Records supplied Start Marker

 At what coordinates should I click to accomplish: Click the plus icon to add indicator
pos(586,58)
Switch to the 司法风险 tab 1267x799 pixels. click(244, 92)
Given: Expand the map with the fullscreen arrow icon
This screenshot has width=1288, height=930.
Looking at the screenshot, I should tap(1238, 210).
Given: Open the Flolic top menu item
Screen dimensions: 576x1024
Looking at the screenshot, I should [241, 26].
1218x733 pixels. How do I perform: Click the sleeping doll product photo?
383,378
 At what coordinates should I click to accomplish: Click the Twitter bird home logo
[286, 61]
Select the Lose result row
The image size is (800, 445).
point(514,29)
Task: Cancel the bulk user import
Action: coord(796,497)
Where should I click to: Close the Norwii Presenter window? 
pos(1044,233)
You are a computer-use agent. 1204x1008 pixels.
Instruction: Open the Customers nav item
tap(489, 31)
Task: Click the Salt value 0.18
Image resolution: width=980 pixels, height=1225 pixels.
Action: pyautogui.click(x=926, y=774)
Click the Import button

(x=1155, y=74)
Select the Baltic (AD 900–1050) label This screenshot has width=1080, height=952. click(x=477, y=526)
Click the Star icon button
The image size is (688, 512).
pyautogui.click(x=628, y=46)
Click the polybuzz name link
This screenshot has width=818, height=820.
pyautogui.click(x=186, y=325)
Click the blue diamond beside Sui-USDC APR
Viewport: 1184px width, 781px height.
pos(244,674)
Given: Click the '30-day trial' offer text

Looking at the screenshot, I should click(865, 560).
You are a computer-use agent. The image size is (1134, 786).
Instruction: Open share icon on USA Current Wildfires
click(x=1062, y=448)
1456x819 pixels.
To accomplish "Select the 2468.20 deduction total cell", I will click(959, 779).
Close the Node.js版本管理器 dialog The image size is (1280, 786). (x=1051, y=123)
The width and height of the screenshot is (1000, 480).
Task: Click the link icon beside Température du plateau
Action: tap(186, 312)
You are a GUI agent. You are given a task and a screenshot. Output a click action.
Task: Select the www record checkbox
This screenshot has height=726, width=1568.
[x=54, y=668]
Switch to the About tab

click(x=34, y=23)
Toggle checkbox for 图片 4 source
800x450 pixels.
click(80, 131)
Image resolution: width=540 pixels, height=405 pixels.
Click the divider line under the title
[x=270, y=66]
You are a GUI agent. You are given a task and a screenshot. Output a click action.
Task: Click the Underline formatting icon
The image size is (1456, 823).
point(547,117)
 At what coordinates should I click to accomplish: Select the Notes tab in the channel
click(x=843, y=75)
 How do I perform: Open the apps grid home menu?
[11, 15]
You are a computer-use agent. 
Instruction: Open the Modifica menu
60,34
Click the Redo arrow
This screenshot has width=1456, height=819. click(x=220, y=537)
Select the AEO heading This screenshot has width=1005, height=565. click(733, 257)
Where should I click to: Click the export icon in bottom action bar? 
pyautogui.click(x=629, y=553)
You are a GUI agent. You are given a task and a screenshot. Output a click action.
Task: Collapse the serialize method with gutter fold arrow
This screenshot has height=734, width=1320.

Records supplied End Marker

| Prompt |
What should come out is the exact run of lines from the one holding "Click the Redo arrow" through the end of the records above, and nothing besides.

| Exercise answer |
Click the Redo arrow
This screenshot has width=1456, height=819. click(x=220, y=537)
Select the AEO heading This screenshot has width=1005, height=565. click(733, 257)
Where should I click to: Click the export icon in bottom action bar? 
pyautogui.click(x=629, y=553)
You are a GUI agent. You are given a task and a screenshot. Output a click action.
Task: Collapse the serialize method with gutter fold arrow
This screenshot has height=734, width=1320.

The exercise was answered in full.